¿Hasta dónde se atreverán a llegar los independentistas? En los despachos y restaurantes por los que en Madrid se mueve el poder es la gran pregunta. Sin embargo, a diferencia de lo que ocurrió en el referéndum del 9-N, todo indica que en esta ocasión el Gobierno se ha tomado en serio la amenaza.
Si entonces la respuesta al desafío era evitar la confrontación institucional, quitar hierro al asunto calificándolo de bravuconada propia de los que sólo quieren más dinero, ahora parece que todas las herramientas para contestar puntualmente cada golpe están sobre la mesa, disponibles para ser usadas en caso necesario. Incluso el artículo 155 de la Constitución, el que dota de poder a las instituciones para liberar a los ciudadanos del secuestro de un grupo de iluminados. Porque eso es ni más ni menos lo que manda ese precepto, que se cumpla la ley, la única garantía de que se respetan los derechos y libertades de los ciudadanos.

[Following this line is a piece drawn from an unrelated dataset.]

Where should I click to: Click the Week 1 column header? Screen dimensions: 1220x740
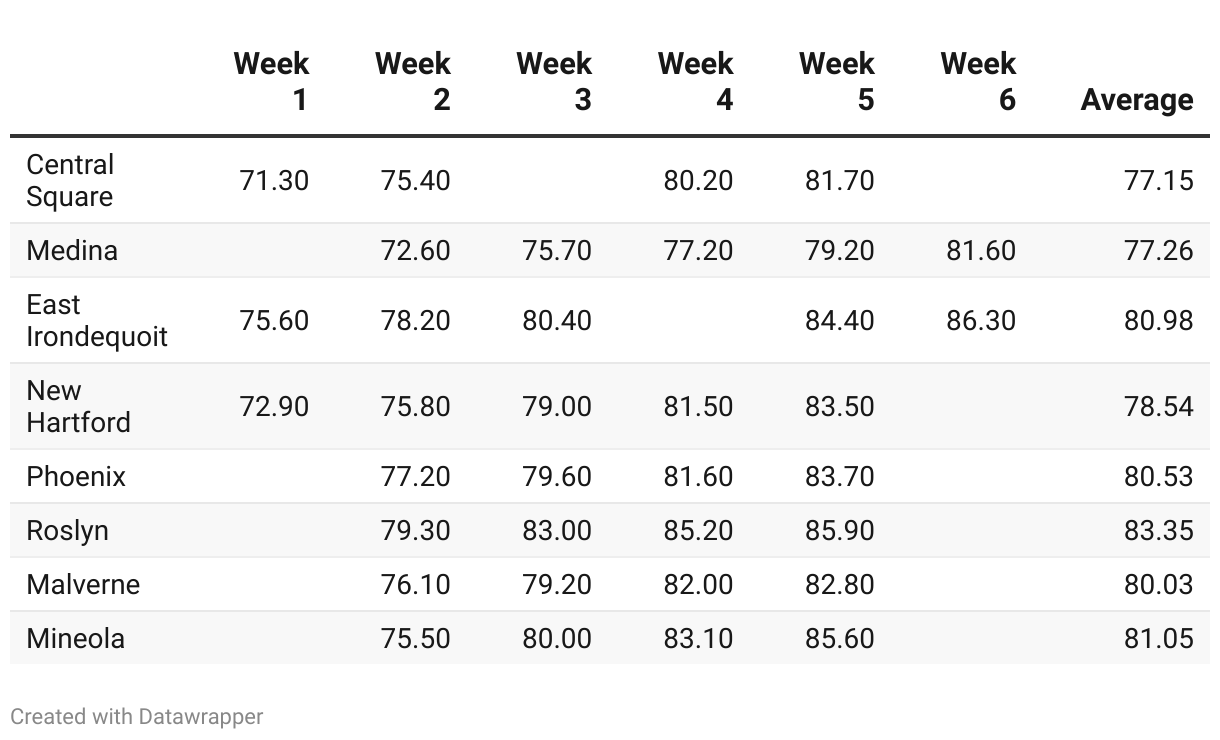pos(271,81)
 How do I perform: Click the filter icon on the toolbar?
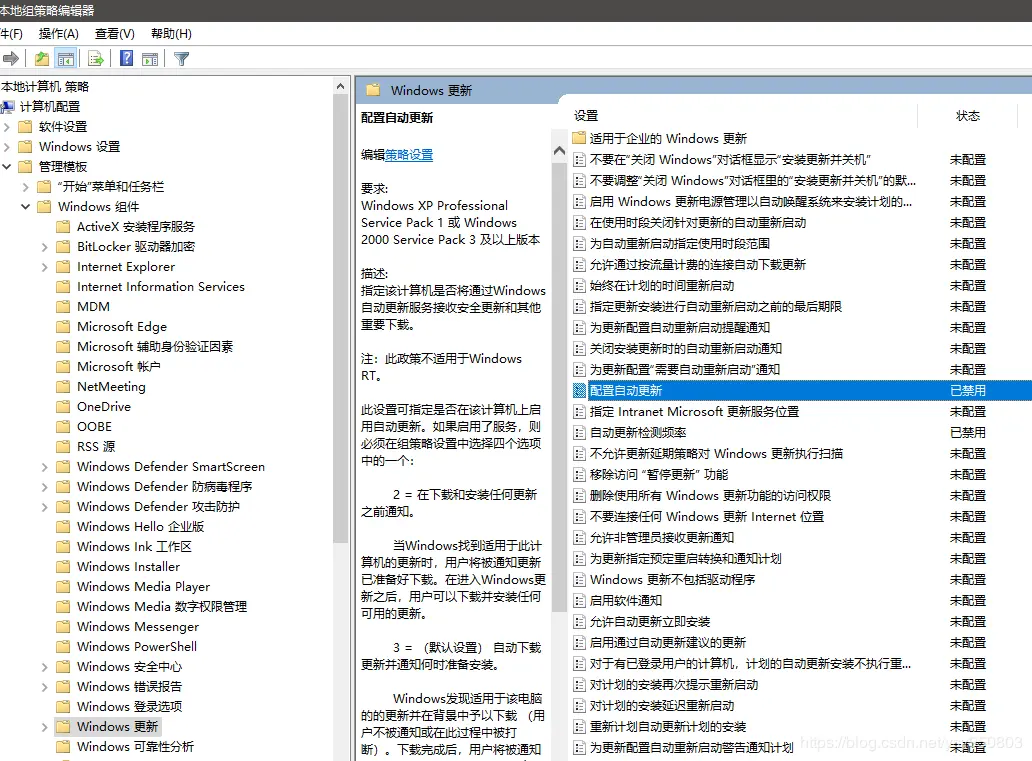click(181, 58)
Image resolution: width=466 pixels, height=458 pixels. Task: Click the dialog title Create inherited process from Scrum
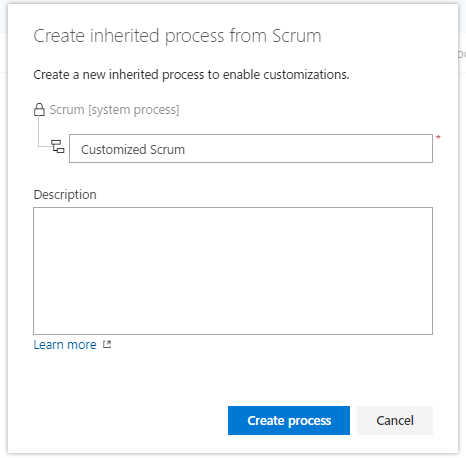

¿Lo usará el Gobierno? Es una opción. Ya no da tanto miedo. Pero primero echarán mano de fiscales, jueces y abogados del Estado, responderán de forma medida, nunca más allá de lo estrictamente necesario. Todo para evitar la célebre imagen del choque de trenes. La duda es qué harán los que se han declarado ya abiertamente en rebeldía. Es posible que el temor a una condena por sedición les fuerce a dar marcha atrás. Es sólo una posibilidad.
La alternativa, avanzar en el callejón sin salida en el que ellos mismos se han metido hasta que un muro les frene. En ambos casos, se darán de bruces con la dura realidad. Tras años haciendo pedagogía de un inexistente "derecho a decidir" en colegios y televisiones, será difícil explicar a los que de buena o mala fe han seguido sus pasos que todo era una farsa, un gran teatro montado sobre egoísmos y vanidades, destinado a tapar vergüenzas propias y ajenas. Será el momento en el que el choque social sea inevitable. Violento incluso. Y a la hora de gestionarlo, eso es lo terriblemente complicado.